La journée commémorative dédiée à la mémoire des victimes des conflits militaropolitiques en République centrafricaine n’a pas été célébrée officiellement cette année. Prévue pour ce lundi 11 mai, la onzième édition de cette commémoration a été reportée à une date ultérieure par décision des autorités nationales, en raison de la démission du gouvernement.

Malgré ce report, les victimes n’ont pas voulu laisser passer cette date symbolique. Elles se sont mobilisées au monument des victimes, situé dans le 8ᵉ arrondissement de Bangui, à proximité du commissariat, pour un geste fort : nettoyer le site, chanter l’hymne national et immortaliser l’instant par une photo de famille. Ce moment de recueillement, bien que modeste, a permis de maintenir vivante la mémoire collective et de rappeler l’importance de cette journée.

Landry Makokpala, Coordonnateur national des victimes, a pris la parole pour souligner la portée de cette commémoration : « Vous savez, la journée du 11 mai est toujours dédiée aux victimes de la République centrafricaine.

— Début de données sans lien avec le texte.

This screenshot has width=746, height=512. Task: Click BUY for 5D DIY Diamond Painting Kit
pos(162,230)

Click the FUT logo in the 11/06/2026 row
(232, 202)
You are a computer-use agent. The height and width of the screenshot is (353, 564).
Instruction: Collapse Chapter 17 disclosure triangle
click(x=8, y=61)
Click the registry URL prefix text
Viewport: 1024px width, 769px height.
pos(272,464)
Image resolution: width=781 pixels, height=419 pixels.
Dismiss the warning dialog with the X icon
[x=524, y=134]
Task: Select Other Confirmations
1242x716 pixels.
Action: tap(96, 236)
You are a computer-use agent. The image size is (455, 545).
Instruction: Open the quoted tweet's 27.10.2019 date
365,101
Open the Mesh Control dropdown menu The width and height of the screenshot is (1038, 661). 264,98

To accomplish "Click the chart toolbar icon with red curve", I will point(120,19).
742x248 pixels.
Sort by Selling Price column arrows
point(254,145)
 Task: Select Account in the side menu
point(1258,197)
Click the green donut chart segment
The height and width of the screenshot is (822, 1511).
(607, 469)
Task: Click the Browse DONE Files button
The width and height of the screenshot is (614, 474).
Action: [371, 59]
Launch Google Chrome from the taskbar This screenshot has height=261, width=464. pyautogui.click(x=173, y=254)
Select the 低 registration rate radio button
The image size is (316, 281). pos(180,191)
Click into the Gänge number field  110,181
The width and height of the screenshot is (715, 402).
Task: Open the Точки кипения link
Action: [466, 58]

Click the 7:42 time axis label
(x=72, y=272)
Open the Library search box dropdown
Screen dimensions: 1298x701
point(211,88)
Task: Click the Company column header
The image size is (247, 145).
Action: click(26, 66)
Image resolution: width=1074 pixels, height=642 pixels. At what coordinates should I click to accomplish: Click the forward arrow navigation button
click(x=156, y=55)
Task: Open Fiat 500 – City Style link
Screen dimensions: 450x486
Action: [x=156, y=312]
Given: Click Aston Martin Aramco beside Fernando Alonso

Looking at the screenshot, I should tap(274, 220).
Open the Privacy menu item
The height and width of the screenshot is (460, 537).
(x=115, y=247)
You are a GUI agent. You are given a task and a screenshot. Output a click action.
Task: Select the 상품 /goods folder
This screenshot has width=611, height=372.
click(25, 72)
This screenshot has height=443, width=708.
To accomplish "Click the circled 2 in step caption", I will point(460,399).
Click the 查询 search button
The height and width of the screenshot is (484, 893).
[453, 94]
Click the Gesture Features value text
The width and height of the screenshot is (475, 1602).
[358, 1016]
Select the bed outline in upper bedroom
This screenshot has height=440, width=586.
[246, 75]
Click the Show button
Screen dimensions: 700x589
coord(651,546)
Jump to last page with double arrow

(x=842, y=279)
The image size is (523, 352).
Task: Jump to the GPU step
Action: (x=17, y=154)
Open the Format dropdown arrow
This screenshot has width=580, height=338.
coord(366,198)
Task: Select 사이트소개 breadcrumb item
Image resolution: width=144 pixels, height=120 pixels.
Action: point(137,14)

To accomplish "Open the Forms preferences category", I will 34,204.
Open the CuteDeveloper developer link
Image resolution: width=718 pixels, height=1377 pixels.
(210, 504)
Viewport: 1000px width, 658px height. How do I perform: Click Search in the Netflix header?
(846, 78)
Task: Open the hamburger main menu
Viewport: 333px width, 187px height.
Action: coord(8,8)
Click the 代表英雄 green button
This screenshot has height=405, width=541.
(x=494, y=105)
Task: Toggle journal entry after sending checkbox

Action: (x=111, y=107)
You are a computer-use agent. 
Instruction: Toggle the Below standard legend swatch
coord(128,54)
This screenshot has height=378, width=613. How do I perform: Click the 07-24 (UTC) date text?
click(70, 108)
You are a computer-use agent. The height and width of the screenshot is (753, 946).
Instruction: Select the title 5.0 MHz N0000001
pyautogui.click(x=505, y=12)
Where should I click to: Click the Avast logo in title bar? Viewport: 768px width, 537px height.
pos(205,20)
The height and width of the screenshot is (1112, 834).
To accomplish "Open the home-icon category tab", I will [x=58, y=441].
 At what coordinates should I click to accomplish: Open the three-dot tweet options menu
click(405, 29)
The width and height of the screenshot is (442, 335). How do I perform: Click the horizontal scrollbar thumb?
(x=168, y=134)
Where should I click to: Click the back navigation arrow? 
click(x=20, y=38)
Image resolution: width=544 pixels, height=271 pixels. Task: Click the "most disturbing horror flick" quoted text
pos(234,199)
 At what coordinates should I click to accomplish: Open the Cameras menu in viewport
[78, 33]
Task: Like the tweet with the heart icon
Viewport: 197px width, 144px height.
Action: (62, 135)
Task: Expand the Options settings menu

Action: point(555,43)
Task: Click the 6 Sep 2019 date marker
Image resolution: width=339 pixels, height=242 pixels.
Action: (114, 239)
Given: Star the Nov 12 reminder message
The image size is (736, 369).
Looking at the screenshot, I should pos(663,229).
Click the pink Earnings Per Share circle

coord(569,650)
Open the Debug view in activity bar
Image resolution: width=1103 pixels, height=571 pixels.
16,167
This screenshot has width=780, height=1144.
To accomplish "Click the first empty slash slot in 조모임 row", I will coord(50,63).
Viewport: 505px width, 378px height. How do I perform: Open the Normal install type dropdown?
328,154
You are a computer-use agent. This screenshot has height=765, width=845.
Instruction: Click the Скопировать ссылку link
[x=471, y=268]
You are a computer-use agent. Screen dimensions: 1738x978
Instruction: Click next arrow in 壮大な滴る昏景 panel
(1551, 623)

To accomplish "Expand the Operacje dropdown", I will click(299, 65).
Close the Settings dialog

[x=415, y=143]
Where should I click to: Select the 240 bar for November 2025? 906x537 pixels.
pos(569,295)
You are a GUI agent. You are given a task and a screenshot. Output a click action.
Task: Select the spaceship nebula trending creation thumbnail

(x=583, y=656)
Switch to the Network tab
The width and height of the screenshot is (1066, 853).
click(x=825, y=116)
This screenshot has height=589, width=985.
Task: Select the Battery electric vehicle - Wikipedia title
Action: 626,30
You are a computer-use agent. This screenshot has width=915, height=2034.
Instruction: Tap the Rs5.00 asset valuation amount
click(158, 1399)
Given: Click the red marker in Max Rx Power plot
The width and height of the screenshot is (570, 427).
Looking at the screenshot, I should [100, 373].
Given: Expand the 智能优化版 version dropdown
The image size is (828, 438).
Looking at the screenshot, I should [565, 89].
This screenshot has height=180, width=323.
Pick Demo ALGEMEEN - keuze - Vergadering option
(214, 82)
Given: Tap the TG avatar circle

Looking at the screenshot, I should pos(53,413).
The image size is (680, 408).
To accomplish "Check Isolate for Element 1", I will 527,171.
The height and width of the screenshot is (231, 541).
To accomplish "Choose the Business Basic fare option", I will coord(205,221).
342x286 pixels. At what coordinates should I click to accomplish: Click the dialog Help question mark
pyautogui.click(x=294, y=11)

C’est la onzième journée qui devait être célébrée aujourd’hui. Habituellement, nous la célébrons avec les autorités, mais leur absence s’explique par la démission du gouvernement. Nous attendons la mise en place du nouveau cabinet pour célébrer cette journée en différé. »

Au‑delà des contraintes institutionnelles, Landry Makokpala a insisté sur le message universel que porte cette date : un appel à la paix et à la réconciliation. « Le 11 mai, c’est un message de paix à l’endroit de toutes les victimes et de tout le peuple centrafricain. Vous savez, c’est tout le peuple qui a été touché. Nous voulons cultiver la paix pour le développement de notre pays. »

Le monument dédié aux victimes, fruit d’une initiative soutenue par le ministère des Actions humanitaires, est devenu un lieu de mémoire et de rassemblement. Pour Makokpala, il incarne un symbole fort : « Ce joyau nous permet de nous retrouver, d’échanger et de parler de paix. Le signe qui y figure est celui de la réconciliation. »

En attendant la célébration officielle, les victimes rappellent que cette journée ne doit jamais être oubliée. Elle demeure un repère pour la mémoire nationale et un appel à l’unité. Le geste simple mais significatif du nettoyage du monument traduit la volonté de préserver ce symbole et de continuer à porter haut le message de paix.